Numerous NBA players have sparked up a conversation about the NBA’s plan to resume the 2019-20 season. Brooklyn Nets point guard Kyrie Irving has been a driving force against the NBA’s return.
Numerous reports state that the 28-year old point guard has been a “driving force” in bringing up issues about the NBA’s restart in a call with other NBA players.
“I don’t support going into Orlando,” Irving told the players, according to Charania. “I’m not with the systematic racism and the bullshit. Something smells a little fishy. Whether we want to admit it or not, we are targeted as black men every day we wake up.”

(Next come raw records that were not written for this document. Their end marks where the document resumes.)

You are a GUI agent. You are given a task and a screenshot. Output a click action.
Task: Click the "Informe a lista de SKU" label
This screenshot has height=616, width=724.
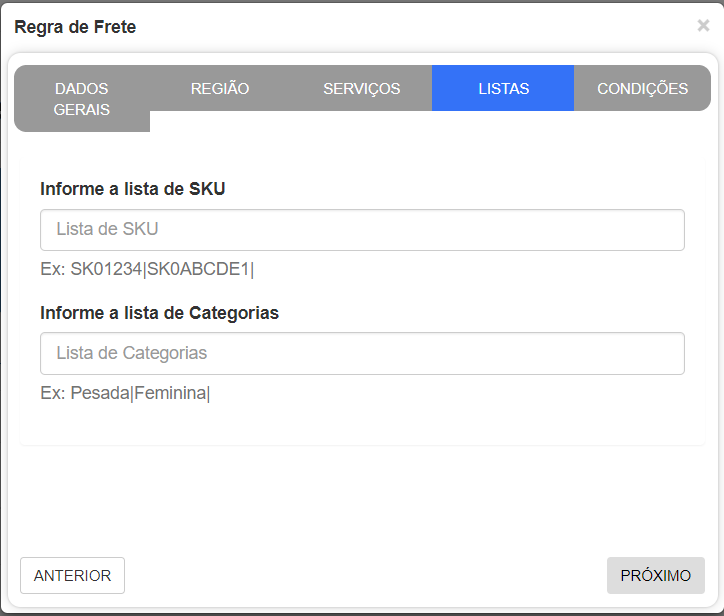(133, 188)
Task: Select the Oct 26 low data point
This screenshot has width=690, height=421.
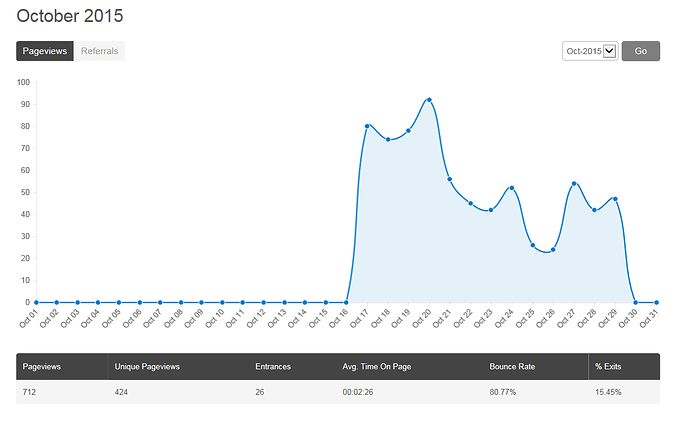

Kyrie has a valid point. With everything we’re dealing with as a country right now, the NBA’s return could be used as a way for society to ‘move onto the next’ topic. NBA players have also been very vocal in the recent upswing of the Black Lives Matter movement. With them returning to play, could that distract them from the current problem at hand, and frankly, away from what’s most important? The system that we live in and our government has a proven track record of distracting us from our goal, while also feeding us (Black people) what we want to hear to make us back off. Bringing the NBA back could easily do the same thing, while also indirectly telling these athletes to ‘shut up and dribble,” by throwing them back out there.
Austin Rivers spoke out on Instagram, with a rebuttal to Irving’s statement.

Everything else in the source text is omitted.